Sitting in a darkened Paris cinema hall before the start of a screening on Wednesday, Nino Ciccarone, a retired school teacher, carefully chose his words when asked about France’s arguably best-known intellectual. “BHL is a well-known philosopher in France who’s very controversial – especially his position in Libya. So, his point of view interests me,” said Ciccarone.

Levy’s point of view is dictated by the international community’s failure to prevent the 1990s massacres in Bosnia. He views his engagement in Libya in the tradition of French Colonel Philippe Leclerc, who fought with the Free French Forces in the 1941 Battle of Kufra.

It was in this isolated oasis in eastern Libya that the Free French Forces made a pledge called the "Oath of Kufra" - swearing not to lay down their arms until France was liberated from the Nazis. The title of Levy’s film pays homage to this pledge, made on Libyan soil six decades ago.

Long on Levy, short on problems

Critics of the documentary have accused Levy of “washing his hands of” some of the more troubling issues confronting the new Libya, an accusation he vehemently denies.

LIBYA: ON THE BLOGS

“The Oath of Tobruk" does not shy away from some of these problems, including the rise of Islamist fighters and NTC head Jalil’s controversial October 2011 victory speech asserting that the country had chosen Islamic sharia as the source of legislation.

But the issues are perfunctorily handled in a film that is long on Levy but short on the Libyan people.

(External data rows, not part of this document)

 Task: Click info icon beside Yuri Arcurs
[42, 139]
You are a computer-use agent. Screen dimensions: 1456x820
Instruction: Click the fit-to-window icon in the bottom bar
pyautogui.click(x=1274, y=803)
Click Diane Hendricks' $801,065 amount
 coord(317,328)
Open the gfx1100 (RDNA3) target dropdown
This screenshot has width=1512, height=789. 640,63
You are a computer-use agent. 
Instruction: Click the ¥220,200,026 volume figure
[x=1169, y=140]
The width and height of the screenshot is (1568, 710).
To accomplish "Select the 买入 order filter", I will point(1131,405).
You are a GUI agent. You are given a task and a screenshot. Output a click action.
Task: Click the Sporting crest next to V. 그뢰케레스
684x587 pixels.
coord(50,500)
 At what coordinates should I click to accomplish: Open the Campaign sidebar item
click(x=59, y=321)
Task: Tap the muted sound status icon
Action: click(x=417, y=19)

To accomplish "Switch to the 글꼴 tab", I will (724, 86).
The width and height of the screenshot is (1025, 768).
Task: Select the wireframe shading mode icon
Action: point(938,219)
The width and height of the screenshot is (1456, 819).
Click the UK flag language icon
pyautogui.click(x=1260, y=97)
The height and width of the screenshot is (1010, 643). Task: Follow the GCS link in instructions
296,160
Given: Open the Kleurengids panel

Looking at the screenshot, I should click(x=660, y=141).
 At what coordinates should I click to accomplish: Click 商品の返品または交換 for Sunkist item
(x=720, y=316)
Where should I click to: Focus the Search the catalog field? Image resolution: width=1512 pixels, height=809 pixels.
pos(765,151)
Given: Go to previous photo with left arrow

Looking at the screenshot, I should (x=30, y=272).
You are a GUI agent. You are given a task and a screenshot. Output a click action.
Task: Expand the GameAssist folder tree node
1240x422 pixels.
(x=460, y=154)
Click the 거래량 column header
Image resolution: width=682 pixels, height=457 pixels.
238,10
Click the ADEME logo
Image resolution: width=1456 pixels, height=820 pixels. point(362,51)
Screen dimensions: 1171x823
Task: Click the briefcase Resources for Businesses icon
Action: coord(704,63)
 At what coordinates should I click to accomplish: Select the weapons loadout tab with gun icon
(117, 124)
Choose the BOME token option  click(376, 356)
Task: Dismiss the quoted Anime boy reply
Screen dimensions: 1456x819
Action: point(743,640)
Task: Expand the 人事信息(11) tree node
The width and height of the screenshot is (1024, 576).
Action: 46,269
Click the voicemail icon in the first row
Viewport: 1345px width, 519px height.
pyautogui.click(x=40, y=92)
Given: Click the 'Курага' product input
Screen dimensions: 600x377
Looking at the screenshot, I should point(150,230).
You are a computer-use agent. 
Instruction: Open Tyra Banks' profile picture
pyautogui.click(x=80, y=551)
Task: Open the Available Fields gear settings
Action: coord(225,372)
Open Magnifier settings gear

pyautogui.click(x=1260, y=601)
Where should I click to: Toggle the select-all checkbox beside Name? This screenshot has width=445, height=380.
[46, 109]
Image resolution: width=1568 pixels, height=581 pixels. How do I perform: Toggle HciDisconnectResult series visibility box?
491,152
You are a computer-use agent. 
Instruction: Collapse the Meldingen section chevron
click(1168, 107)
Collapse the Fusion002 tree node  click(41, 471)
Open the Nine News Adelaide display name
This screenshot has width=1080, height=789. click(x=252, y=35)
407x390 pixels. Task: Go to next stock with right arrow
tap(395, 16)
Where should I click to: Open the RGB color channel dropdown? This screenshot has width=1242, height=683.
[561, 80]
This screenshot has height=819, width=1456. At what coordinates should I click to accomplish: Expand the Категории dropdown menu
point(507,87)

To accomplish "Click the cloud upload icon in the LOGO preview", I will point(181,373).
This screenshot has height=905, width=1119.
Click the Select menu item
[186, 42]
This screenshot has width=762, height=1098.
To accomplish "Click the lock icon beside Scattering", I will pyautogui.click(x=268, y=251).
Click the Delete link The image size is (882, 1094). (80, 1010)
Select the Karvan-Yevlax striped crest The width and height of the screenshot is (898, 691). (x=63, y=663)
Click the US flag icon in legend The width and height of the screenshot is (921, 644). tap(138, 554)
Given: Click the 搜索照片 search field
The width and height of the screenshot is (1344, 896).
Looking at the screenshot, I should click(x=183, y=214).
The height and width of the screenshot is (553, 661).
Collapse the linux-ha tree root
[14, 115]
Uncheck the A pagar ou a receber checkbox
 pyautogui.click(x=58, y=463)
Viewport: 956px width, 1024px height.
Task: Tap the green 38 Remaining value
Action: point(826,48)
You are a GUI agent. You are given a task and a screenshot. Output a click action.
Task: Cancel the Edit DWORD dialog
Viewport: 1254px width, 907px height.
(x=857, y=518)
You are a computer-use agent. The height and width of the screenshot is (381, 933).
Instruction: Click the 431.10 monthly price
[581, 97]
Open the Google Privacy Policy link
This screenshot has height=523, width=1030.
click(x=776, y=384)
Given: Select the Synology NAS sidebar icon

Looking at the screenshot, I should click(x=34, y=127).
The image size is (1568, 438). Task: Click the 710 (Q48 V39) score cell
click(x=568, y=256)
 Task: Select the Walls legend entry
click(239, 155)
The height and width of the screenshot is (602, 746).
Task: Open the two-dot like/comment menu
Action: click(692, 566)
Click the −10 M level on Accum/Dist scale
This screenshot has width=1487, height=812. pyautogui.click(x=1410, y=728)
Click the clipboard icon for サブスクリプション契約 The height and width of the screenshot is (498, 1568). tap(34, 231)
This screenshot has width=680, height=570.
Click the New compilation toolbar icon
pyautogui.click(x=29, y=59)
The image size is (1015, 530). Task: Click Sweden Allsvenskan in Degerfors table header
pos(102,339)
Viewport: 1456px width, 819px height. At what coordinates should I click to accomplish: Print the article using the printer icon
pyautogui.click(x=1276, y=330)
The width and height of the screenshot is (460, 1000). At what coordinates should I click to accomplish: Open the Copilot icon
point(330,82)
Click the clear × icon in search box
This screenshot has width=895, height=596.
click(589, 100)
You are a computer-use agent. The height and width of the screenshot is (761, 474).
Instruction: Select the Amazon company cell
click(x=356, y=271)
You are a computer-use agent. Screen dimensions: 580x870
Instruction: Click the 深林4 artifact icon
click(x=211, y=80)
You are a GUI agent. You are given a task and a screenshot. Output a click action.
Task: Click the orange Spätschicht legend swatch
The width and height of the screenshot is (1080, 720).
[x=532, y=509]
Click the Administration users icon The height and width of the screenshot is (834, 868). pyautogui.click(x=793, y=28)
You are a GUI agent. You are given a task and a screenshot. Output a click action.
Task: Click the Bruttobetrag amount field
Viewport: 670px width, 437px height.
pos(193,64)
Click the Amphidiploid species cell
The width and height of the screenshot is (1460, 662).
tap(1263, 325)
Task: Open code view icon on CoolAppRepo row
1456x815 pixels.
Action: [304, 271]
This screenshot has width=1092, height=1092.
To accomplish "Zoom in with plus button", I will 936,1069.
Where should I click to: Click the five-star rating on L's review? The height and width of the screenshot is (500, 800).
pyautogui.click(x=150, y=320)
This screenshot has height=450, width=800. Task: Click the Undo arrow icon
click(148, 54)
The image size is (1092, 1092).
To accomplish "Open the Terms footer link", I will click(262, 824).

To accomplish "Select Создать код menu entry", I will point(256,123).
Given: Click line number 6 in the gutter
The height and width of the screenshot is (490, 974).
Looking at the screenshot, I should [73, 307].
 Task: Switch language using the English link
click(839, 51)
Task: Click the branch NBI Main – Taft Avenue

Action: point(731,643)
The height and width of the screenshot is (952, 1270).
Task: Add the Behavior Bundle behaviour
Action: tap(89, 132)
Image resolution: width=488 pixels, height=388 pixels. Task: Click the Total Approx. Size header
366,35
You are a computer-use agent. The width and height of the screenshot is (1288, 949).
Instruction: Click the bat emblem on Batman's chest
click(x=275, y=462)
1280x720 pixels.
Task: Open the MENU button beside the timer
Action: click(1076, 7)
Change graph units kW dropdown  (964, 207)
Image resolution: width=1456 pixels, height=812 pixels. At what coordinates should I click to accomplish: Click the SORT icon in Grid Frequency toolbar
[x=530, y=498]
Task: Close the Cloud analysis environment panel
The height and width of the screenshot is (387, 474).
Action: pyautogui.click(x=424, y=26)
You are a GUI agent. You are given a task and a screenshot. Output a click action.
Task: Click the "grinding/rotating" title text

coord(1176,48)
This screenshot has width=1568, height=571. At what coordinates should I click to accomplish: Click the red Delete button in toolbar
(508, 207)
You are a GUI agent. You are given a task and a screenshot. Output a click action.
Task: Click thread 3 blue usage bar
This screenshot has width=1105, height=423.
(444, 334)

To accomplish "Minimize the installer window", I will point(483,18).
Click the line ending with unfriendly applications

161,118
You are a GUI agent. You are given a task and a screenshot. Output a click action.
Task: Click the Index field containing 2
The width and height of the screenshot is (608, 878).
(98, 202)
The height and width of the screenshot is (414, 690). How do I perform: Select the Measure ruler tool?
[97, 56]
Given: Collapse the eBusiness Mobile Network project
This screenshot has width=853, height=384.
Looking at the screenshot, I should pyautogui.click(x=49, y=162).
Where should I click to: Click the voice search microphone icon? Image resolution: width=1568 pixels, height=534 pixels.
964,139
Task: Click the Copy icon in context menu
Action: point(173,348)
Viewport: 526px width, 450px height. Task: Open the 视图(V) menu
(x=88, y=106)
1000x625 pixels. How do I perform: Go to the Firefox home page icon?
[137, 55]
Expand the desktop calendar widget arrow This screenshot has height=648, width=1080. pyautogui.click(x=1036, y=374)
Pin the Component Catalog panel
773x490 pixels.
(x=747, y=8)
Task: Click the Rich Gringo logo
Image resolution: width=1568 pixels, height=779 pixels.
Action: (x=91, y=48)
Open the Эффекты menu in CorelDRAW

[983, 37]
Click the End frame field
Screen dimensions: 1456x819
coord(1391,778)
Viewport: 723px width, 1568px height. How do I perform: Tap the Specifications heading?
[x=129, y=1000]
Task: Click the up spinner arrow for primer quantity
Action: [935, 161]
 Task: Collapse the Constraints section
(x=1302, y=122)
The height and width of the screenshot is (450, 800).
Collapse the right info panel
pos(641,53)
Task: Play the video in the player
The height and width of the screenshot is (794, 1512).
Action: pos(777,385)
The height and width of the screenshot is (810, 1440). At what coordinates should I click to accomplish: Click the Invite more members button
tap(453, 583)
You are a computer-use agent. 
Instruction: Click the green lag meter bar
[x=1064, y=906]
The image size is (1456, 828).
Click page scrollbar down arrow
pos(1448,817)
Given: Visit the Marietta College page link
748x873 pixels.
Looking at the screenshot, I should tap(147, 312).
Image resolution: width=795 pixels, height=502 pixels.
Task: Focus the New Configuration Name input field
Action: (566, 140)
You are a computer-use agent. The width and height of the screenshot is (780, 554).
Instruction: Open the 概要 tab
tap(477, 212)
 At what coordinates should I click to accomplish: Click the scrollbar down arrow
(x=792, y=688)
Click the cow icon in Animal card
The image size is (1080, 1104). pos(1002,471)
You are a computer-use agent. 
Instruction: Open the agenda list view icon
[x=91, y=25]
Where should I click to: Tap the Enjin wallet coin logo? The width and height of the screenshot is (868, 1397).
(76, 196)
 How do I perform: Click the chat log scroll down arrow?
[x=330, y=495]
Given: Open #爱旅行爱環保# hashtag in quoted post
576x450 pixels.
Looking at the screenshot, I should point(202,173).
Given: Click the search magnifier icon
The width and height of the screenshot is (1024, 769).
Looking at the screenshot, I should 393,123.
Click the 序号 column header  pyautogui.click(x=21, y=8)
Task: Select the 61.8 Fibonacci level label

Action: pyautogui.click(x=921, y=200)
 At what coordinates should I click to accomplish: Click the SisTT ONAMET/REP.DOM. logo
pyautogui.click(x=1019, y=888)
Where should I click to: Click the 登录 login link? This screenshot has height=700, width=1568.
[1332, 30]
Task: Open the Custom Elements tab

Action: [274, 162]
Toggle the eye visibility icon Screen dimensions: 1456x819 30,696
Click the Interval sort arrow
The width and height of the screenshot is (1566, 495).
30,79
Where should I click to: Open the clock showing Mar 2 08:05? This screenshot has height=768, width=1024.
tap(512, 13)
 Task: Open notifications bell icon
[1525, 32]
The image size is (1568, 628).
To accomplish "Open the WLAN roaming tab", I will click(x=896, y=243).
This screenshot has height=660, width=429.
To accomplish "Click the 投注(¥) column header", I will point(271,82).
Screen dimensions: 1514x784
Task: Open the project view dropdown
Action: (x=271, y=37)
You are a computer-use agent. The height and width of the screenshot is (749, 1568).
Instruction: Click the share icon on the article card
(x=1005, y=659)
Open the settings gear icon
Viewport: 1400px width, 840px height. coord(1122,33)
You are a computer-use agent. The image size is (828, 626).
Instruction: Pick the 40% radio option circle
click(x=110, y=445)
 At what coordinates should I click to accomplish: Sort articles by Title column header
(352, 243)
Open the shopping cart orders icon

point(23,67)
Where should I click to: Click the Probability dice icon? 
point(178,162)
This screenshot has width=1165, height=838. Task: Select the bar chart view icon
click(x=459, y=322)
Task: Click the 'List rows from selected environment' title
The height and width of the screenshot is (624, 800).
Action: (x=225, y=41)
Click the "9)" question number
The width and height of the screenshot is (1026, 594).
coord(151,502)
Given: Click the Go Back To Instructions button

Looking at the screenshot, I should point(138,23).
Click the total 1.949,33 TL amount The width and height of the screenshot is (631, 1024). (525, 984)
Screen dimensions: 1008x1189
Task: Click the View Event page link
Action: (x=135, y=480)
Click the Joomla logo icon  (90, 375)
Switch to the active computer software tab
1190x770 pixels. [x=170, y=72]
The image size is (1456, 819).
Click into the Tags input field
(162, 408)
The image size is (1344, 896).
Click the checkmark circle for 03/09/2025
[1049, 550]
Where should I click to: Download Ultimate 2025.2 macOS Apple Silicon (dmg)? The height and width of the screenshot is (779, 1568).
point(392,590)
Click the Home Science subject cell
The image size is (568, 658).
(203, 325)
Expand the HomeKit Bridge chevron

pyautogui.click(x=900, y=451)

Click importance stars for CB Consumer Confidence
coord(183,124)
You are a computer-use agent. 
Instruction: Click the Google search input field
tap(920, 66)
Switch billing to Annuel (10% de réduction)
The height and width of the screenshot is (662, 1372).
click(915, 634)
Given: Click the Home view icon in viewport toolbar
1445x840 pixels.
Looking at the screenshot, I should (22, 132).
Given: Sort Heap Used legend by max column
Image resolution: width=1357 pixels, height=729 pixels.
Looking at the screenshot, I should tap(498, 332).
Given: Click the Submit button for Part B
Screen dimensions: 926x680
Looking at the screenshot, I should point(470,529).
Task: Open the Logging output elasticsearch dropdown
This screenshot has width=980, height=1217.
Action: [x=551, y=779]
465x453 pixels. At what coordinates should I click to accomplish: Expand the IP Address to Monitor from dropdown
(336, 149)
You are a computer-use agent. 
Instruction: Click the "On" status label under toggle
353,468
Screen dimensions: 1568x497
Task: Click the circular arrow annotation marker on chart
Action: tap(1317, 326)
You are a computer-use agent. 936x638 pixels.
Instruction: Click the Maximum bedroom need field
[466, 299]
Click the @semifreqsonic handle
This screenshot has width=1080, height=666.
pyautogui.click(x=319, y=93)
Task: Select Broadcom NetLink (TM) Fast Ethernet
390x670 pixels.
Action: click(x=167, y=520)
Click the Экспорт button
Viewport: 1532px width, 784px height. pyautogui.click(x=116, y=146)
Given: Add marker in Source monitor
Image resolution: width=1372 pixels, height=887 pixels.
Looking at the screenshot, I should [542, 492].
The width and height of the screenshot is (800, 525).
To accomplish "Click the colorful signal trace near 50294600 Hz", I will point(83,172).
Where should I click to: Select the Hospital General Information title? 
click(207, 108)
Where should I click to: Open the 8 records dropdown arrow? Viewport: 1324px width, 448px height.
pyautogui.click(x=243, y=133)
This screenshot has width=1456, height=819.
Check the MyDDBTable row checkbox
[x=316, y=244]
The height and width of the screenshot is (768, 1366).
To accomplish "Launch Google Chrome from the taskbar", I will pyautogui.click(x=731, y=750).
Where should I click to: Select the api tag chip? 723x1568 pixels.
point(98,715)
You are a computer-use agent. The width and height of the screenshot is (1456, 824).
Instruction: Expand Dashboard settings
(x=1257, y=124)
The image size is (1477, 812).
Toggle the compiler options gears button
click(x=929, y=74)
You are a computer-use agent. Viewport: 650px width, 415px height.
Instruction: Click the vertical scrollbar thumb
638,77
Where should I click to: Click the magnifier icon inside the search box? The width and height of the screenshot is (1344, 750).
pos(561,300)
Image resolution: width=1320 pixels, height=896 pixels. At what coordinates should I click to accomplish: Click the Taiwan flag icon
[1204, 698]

The 100-minute documentary has footage of Levy’s June 2011 visit to Israel, where he met with Prime Minister Benjamin Netanyahu. But it makes no mention of the gaffe he committed when he assured Netanyahu that the NTC would seek diplomatic ties between Libya and Israel if it came to power.

The NTC responded by promptly issuing a statement denying the reports but the damage was already done in the Arab world, where Levy’s Jewish roots and his pro-Israeli views are a matter of deep suspicion.

Reacting to Jalil’s sharia law declaration, US Secretary of State Hillary Clinton recounts how she personally told the NTC chief that she hoped Libyan women would be allowed to play a role in the new Libya.

“He smiled,” said Clinton – and with that, the issue of Libyan women’s rights is summarily dropped.

Clinton is among the list of influential players – including Sarkozy, British Prime Minister David Cameron and US Ambassador to the UN Susan Rice - interviewed in the film.

Their accounts of midnight calls to the likes of US President Barack Obama and other world leaders to get UN Security Council Resolution 1973 passed provides an insightful account of how history can sometimes be shaped by a handful of men and women.

As an outsider, Levy finally got a chance to manipulate the forces of history. Although he insists the Libyan intervention was for a greater good, that remains an open question.

In Syria, a bloody uprising has raged for over a year with few international solutions in sight. In the pre-screening darkness of a Paris cinema hall, Ciccarone, the retired schoolteacher, said he believed the Libyan precedent had strengthened Russia’s and China’s resolve to steer clear of an intervention in Syria.

In any case, most people believe Levy will not be able to repeat history in Syria and certainly not under new French President Francois Hollande’s administration.

“I think for the moment, Levy’s fortunes have declined after Sarkozy,” said Dickey. “My sense is that everybody looks at BHL as an independent, somewhat unpredictable actor, and politicians generally don’t like unpredictable actors – especially with sensitive affairs.”

In which case, “The Oath of Tobruk” remains a self-serving but certainly insightful testament to a very unique moment in world history.